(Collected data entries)

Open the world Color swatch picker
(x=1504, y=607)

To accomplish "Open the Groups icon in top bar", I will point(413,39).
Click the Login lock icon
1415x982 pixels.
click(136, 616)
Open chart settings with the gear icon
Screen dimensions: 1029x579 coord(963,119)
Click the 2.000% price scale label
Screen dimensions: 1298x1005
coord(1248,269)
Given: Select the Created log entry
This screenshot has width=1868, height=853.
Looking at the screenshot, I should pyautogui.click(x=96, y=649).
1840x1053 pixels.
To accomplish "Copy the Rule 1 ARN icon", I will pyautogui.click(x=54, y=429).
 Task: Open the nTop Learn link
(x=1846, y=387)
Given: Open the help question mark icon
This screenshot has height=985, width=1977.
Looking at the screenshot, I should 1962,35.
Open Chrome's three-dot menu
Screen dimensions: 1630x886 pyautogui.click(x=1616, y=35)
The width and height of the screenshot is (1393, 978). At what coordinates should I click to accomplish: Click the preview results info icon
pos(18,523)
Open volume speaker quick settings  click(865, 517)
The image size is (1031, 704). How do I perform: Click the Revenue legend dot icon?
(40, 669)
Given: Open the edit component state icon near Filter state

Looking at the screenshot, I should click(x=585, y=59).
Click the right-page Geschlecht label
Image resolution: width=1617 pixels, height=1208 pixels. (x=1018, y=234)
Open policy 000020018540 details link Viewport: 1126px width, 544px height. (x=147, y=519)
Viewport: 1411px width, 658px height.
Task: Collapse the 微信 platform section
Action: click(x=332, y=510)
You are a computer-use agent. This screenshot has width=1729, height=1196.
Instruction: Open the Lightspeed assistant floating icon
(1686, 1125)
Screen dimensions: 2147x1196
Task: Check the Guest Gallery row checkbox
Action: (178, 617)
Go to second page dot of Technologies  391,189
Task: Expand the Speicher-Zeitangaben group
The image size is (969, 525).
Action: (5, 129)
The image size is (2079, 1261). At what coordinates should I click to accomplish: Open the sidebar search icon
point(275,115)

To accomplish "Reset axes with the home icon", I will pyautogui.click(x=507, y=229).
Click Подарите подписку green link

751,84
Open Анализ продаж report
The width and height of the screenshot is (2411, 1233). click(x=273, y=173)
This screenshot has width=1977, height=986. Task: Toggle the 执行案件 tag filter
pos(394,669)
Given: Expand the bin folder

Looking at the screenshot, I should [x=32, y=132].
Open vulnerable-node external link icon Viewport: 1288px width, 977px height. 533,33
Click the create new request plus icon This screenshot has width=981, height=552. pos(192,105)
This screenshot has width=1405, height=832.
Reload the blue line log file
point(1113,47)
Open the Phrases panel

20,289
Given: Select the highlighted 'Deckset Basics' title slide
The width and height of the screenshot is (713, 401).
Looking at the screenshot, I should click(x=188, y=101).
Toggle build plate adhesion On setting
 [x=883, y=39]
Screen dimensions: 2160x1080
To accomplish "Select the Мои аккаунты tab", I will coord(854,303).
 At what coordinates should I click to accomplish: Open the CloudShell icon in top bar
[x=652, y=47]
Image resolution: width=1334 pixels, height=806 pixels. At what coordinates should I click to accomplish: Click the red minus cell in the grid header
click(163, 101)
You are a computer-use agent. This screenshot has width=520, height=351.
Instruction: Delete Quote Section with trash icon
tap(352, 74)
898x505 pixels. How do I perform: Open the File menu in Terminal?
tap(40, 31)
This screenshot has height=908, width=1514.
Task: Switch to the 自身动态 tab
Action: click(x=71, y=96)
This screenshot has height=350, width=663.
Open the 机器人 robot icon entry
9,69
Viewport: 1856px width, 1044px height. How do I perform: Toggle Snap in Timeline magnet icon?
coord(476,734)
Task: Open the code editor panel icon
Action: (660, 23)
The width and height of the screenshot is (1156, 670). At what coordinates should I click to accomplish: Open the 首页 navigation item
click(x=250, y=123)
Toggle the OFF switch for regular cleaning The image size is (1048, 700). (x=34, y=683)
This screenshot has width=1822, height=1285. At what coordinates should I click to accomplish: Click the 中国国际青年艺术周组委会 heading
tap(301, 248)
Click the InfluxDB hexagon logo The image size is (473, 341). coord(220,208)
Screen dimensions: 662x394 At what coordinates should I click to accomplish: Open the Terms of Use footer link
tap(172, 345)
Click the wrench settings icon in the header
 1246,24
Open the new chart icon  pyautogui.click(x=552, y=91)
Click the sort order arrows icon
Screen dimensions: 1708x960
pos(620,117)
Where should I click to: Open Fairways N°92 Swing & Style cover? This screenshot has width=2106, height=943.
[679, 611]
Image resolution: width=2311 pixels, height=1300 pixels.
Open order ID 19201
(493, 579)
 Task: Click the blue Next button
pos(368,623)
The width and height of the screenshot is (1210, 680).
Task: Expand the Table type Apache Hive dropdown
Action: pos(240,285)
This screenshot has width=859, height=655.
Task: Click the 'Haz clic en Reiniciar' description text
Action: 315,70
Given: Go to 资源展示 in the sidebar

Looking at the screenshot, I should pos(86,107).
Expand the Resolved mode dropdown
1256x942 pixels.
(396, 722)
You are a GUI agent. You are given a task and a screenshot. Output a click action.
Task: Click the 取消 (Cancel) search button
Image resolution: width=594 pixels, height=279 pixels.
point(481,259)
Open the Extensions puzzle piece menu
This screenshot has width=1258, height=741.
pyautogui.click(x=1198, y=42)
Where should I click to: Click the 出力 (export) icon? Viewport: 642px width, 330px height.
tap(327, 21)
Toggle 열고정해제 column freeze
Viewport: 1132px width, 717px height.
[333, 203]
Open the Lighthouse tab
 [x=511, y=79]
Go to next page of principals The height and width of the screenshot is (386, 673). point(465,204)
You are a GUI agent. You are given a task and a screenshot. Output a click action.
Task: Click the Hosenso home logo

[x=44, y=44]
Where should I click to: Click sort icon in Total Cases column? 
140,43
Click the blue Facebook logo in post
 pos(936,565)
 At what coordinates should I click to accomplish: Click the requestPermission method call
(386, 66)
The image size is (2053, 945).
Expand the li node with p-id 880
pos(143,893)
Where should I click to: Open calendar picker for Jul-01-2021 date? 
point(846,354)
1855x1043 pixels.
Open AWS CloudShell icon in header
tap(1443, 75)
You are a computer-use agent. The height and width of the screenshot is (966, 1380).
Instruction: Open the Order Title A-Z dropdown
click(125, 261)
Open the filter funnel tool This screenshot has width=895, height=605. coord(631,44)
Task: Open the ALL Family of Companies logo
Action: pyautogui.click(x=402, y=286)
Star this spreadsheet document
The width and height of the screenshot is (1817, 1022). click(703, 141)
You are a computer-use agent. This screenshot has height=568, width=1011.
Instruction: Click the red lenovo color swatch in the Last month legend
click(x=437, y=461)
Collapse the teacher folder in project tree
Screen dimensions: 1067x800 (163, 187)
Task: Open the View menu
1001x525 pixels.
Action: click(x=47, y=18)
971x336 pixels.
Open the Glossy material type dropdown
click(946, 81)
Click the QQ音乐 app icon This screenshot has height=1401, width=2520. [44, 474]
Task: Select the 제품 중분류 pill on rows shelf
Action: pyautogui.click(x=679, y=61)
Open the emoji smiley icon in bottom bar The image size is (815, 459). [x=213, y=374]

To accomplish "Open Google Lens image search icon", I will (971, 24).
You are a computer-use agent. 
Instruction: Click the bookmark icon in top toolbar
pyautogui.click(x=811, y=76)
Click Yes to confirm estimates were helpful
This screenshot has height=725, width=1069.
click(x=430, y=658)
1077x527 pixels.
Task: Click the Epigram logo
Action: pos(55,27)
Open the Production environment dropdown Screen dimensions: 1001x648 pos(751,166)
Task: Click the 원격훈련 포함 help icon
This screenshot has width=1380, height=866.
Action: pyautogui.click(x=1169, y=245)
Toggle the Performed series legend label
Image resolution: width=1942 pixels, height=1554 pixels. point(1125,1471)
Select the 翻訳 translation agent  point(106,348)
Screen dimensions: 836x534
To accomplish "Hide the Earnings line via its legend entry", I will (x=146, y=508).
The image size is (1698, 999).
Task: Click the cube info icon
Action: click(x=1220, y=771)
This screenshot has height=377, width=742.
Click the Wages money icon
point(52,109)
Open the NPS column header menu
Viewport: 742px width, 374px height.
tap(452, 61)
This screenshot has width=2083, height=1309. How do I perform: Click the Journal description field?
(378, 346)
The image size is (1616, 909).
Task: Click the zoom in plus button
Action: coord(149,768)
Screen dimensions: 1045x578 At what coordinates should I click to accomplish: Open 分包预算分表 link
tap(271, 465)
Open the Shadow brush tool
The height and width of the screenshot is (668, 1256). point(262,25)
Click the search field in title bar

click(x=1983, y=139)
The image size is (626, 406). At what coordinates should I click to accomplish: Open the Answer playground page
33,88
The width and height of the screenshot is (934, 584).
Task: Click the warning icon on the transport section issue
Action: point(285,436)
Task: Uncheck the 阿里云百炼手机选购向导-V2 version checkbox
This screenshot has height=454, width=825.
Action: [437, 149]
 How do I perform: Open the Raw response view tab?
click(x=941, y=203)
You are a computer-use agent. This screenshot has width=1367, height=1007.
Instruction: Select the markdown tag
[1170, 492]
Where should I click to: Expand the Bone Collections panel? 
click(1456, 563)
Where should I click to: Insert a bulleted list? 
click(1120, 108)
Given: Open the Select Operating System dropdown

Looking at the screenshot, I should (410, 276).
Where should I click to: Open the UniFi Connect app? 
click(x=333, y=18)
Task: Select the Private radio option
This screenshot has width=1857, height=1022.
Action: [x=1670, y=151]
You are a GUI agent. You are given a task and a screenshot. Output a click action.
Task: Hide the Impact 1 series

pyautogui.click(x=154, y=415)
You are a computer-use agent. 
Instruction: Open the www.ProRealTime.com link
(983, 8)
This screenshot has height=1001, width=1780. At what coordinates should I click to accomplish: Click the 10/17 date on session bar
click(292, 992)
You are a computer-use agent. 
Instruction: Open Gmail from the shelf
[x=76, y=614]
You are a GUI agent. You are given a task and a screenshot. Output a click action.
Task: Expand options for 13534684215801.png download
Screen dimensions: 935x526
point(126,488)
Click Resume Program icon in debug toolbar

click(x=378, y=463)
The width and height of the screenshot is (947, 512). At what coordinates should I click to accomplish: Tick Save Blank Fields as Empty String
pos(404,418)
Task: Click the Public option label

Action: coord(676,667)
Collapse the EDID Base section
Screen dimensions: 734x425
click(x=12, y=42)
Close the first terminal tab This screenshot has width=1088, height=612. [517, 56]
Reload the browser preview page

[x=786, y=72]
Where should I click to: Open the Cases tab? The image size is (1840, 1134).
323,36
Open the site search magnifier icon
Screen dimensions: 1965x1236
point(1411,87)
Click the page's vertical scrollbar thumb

→ Problem statement
Among the records above, extract exactly the lines from the line with "Task: Expand the Speicher-Zeitangaben group" to the line with "Click the create", both lines included, and leave out the rest.

→ Solution to the exercise
Task: Expand the Speicher-Zeitangaben group
The image size is (969, 525).
Action: (5, 129)
The image size is (2079, 1261). At what coordinates should I click to accomplish: Open the sidebar search icon
point(275,115)

To accomplish "Reset axes with the home icon", I will pyautogui.click(x=507, y=229).
Click Подарите подписку green link

751,84
Open Анализ продаж report
The width and height of the screenshot is (2411, 1233). click(x=273, y=173)
This screenshot has width=1977, height=986. Task: Toggle the 执行案件 tag filter
pos(394,669)
Given: Expand the bin folder

Looking at the screenshot, I should [x=32, y=132].
Open vulnerable-node external link icon Viewport: 1288px width, 977px height. 533,33
Click the create new request plus icon This screenshot has width=981, height=552. pos(192,105)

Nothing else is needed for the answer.